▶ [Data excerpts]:
==*==
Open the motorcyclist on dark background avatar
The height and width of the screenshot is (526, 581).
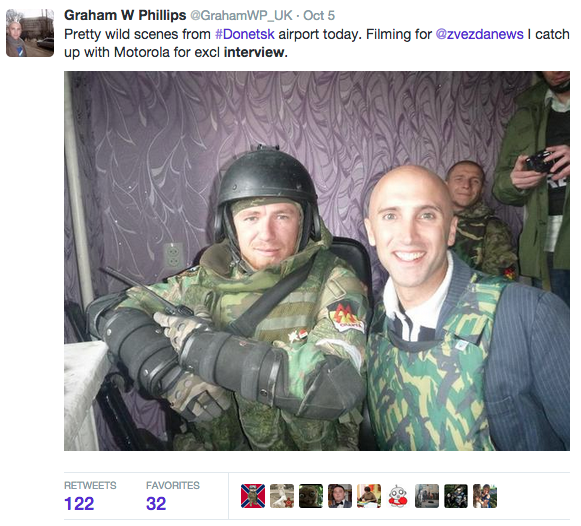click(456, 496)
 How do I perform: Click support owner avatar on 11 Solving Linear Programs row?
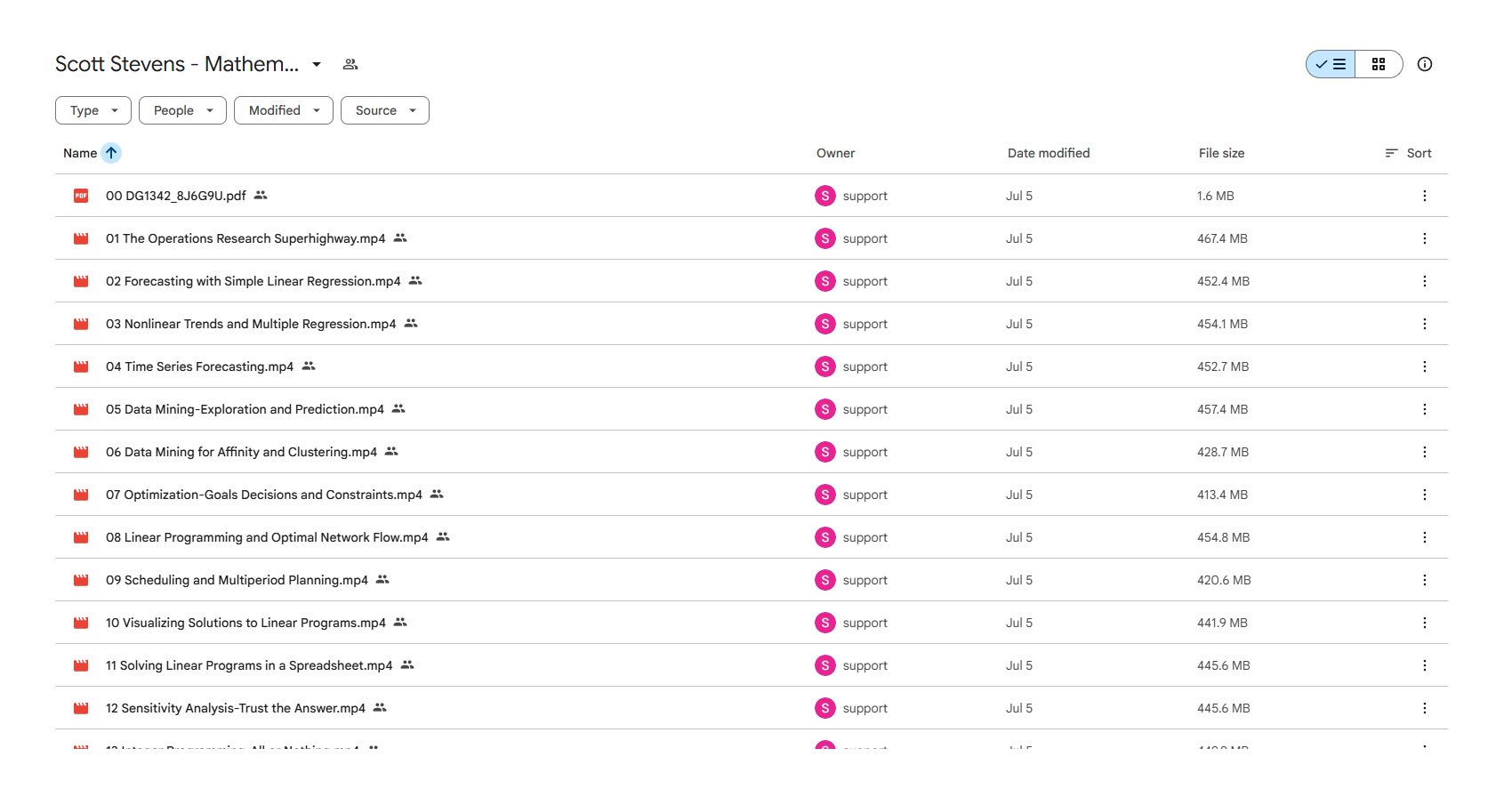825,665
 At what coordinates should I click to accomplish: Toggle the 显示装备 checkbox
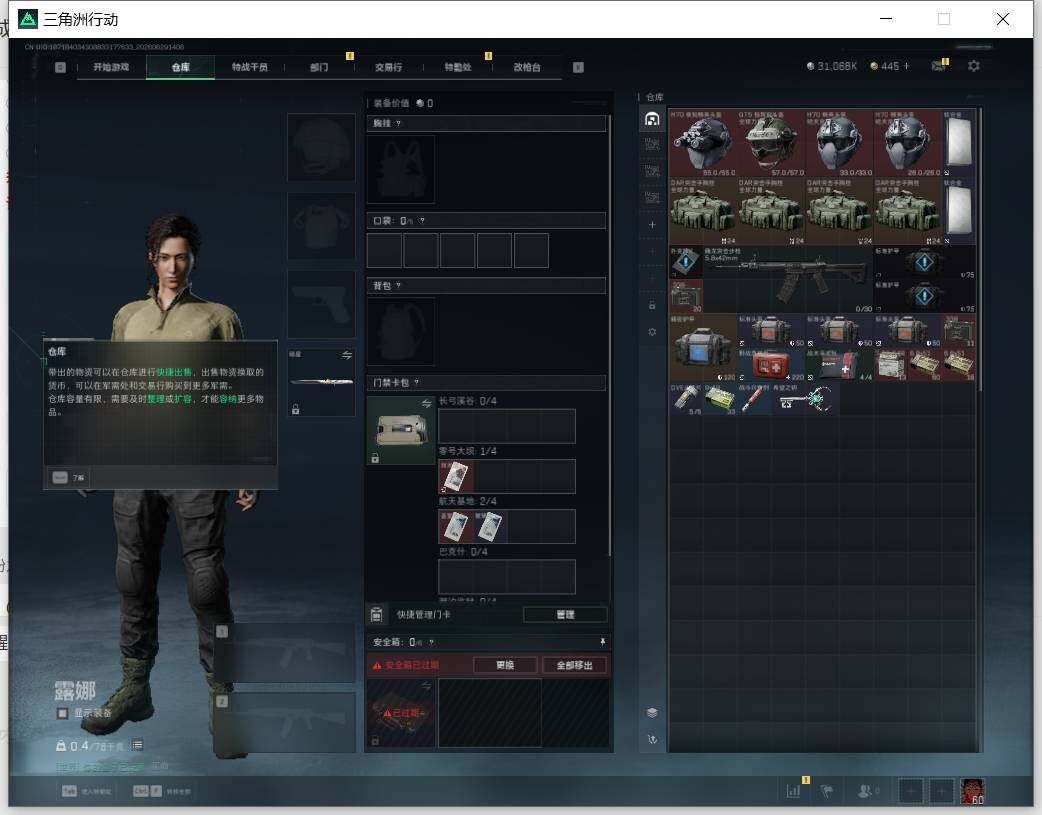[x=62, y=713]
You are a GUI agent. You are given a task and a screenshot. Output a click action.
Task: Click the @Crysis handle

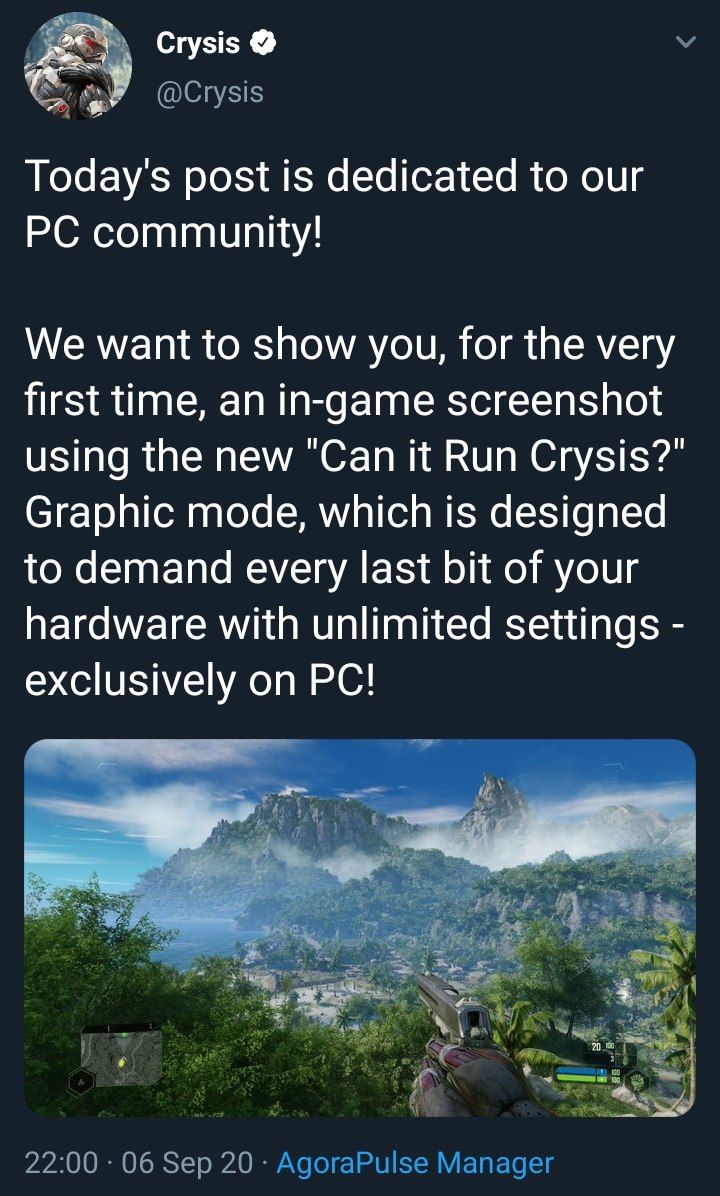(x=210, y=92)
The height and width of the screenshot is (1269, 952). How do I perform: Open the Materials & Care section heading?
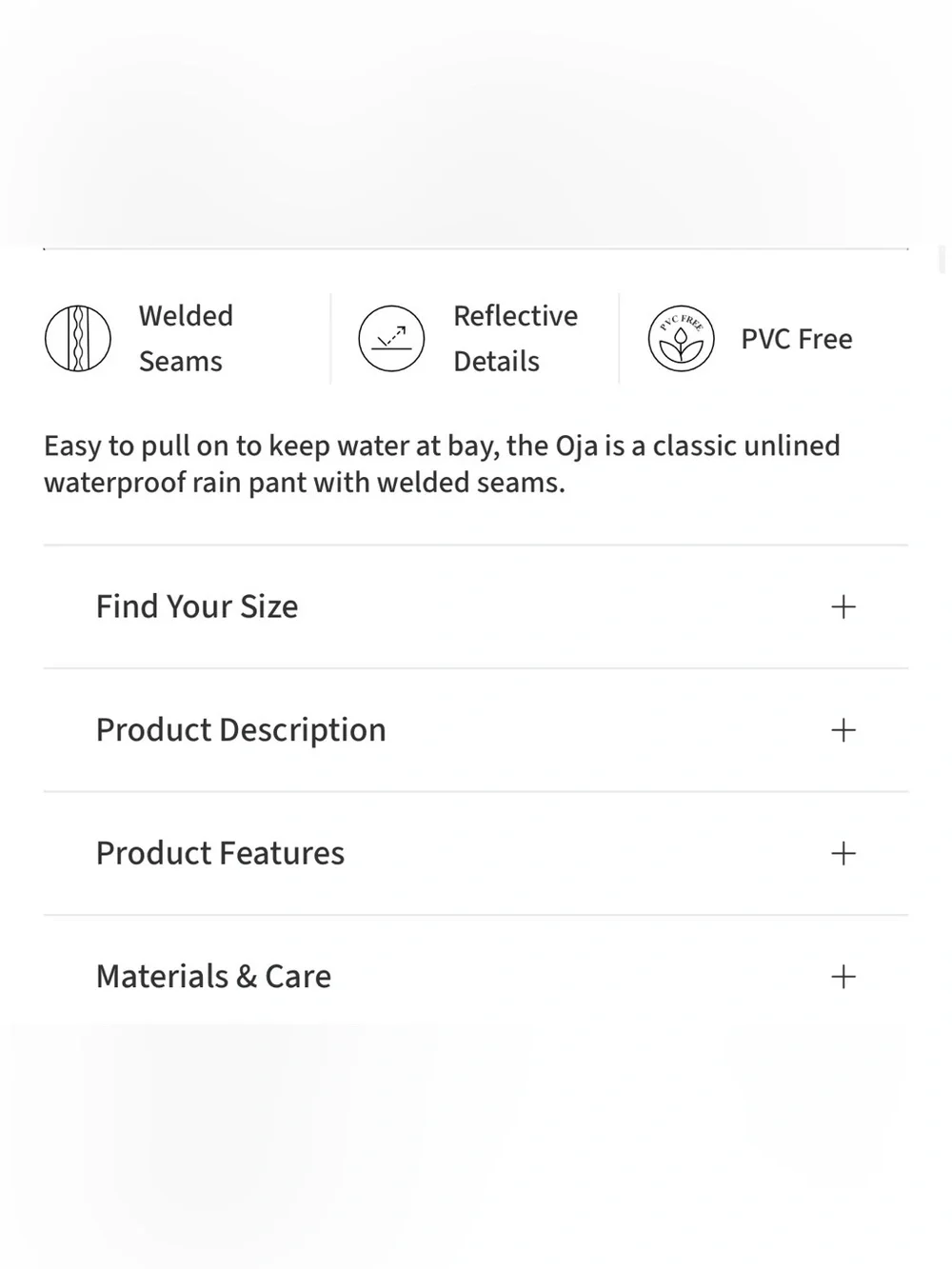(213, 977)
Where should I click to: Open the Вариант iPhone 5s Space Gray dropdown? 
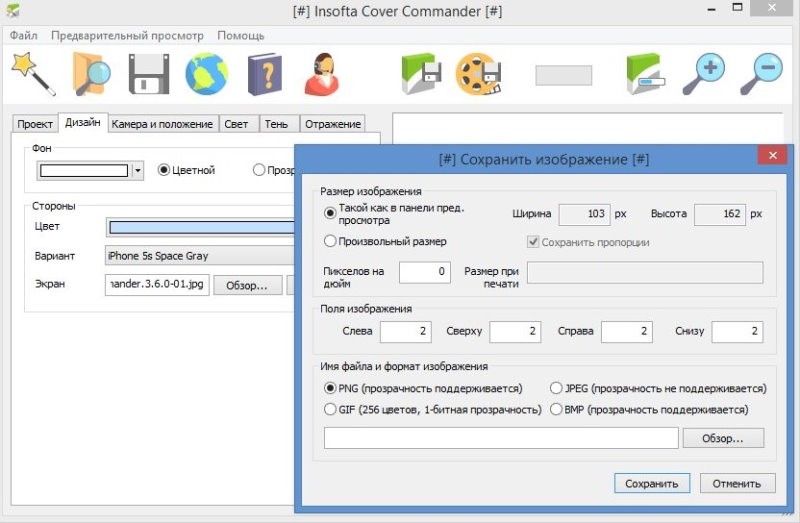(200, 256)
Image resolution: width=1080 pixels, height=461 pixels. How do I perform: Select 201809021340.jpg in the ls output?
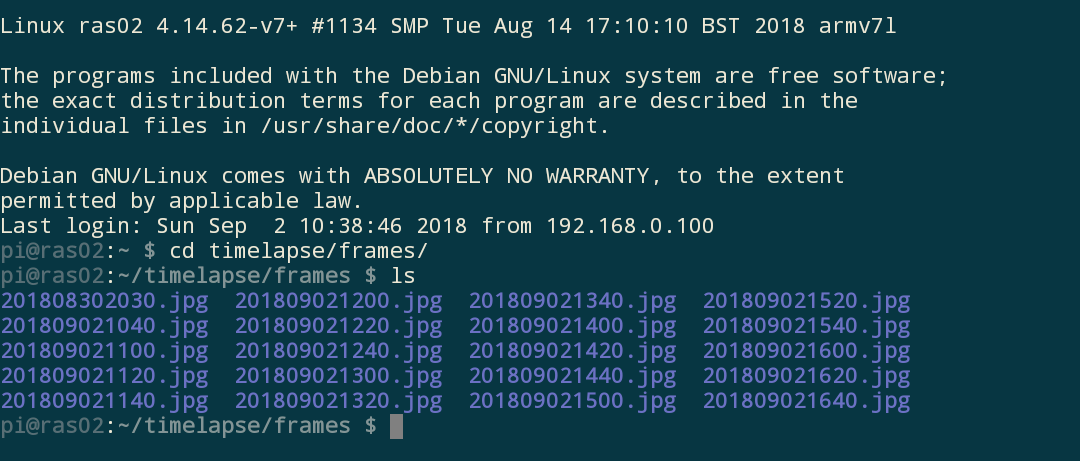[x=573, y=301]
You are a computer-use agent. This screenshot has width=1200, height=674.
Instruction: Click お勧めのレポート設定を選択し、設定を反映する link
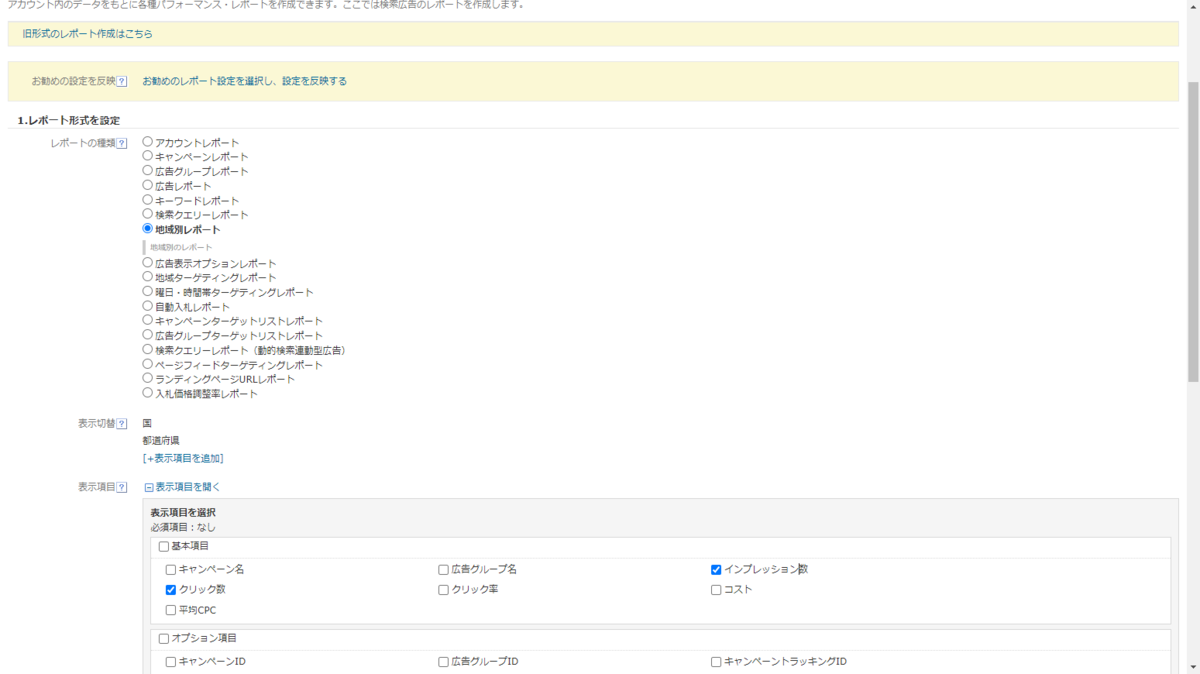tap(245, 81)
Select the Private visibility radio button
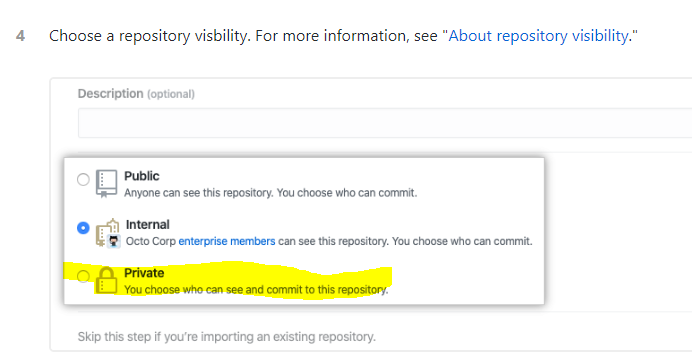The height and width of the screenshot is (363, 692). coord(83,277)
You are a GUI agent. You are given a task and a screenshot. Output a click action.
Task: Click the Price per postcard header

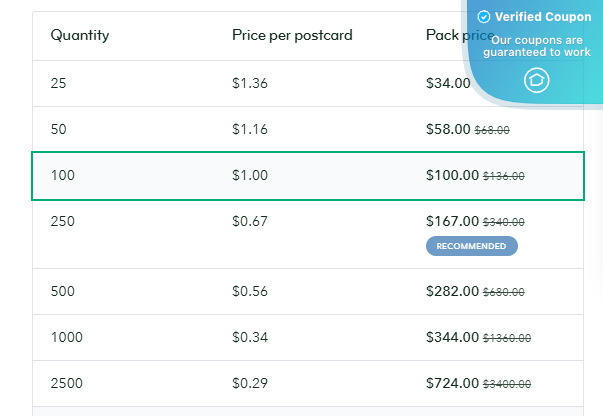pos(292,36)

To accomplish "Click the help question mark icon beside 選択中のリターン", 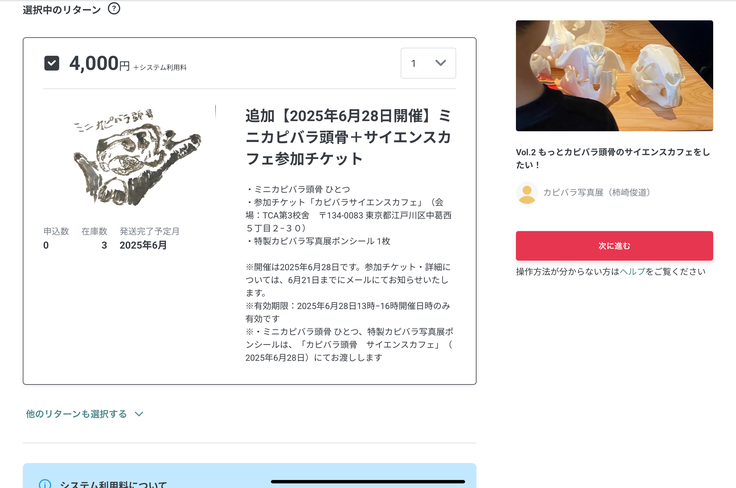I will pos(114,8).
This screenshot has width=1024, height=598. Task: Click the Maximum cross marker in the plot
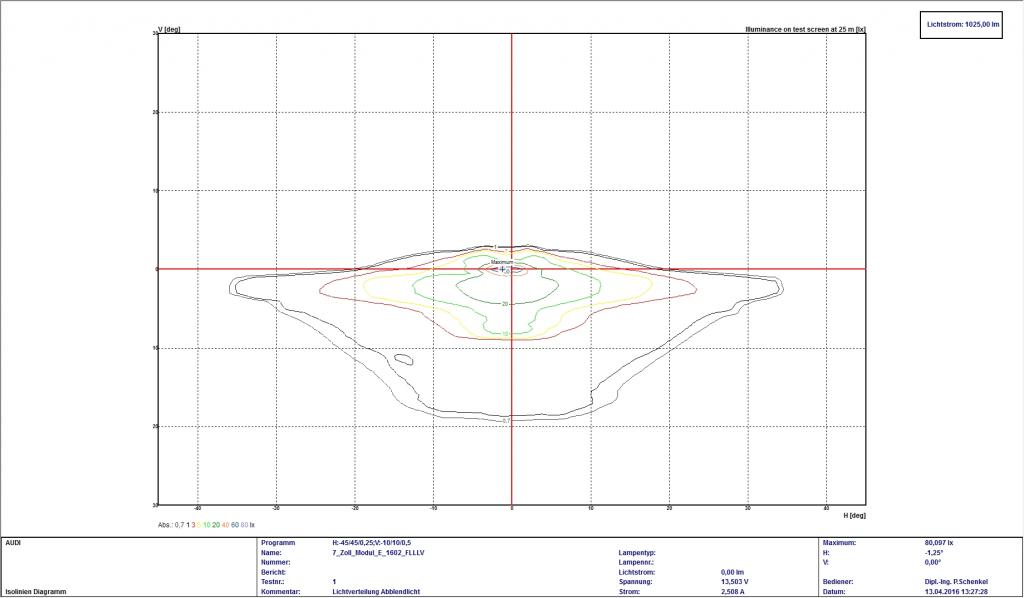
==*==
▶ [Assignment]: Your job is to copy out every line from the records above that has the word "This".

▶ [Response]:
You are a computer-use agent. This screenshot has width=1200, height=674.
This screenshot has width=1024, height=598. Task: Click the Maximum cross marker in the plot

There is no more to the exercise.